On day two of MaxLive Europe we were given a glimpse into this within the medical device industry with Jérôme Piche, ‎VP Global Customer Service at bioMerieux declaring:

“We need to anticipate problems even before the customer realizes anything’s wrong”

The medical industry is a particularly important area for these proactive service strategies as maintaining uptime can sometimes be a matter of life and death however several other industries including high-tech manufacturing, oil and gas and maintenance and residential services can benefit from the operating efficiencies the Internet of Things can bring.

In addition to pre-emptively recognizing problems before they arise, companies that have begun to collect data from customer equipment are very positive about the additional benefits this can bring.

Manish Gupta, SVP of Enterprise Systems at Schneider Electric commented:

“We are realizing more and more when you sell a product to your customers, you want to track how they are using it.
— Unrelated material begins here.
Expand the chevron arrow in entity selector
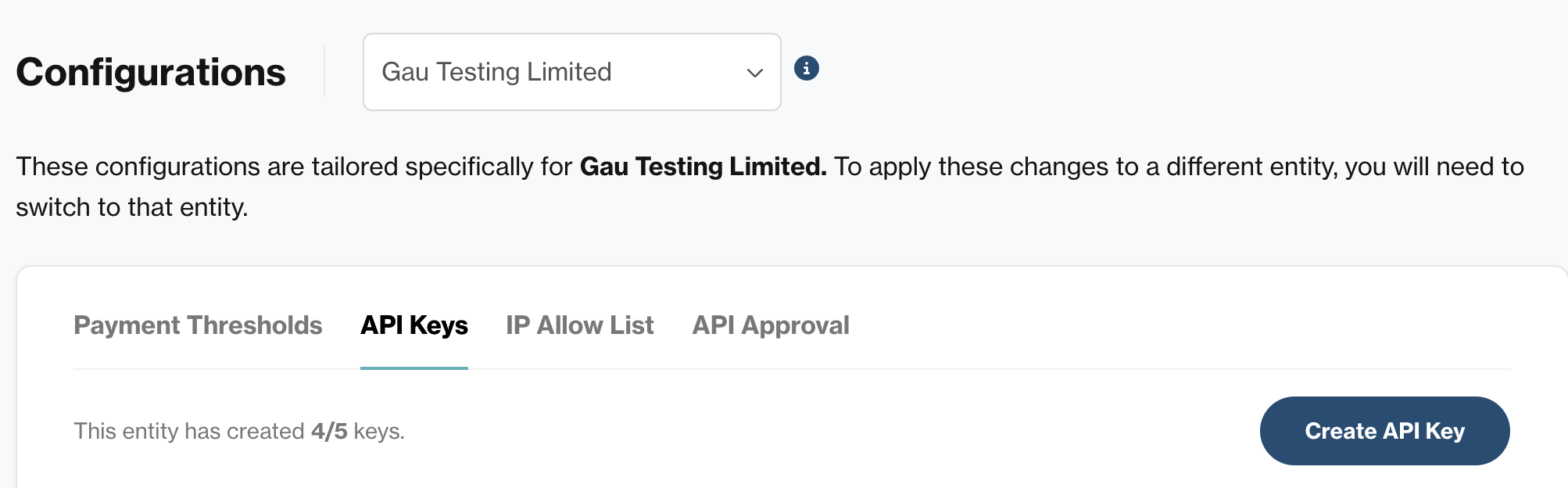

We want to ensure they can use it better and we can give them more and more services.”

Personally I feel Kevin Ashton summed it up beautifully in one sentence as he gave us a glimpse into the future of connected service:

“If you don’t get killed by the guy who’s better at reactive service or by the guy who’s better at proactive service you will certainly be killed by the guy who’s using IoT data to improve his product.”

I’m already looking forward to what next year’s event will bring and the results that these pioneering early adopters will be able to demonstrate.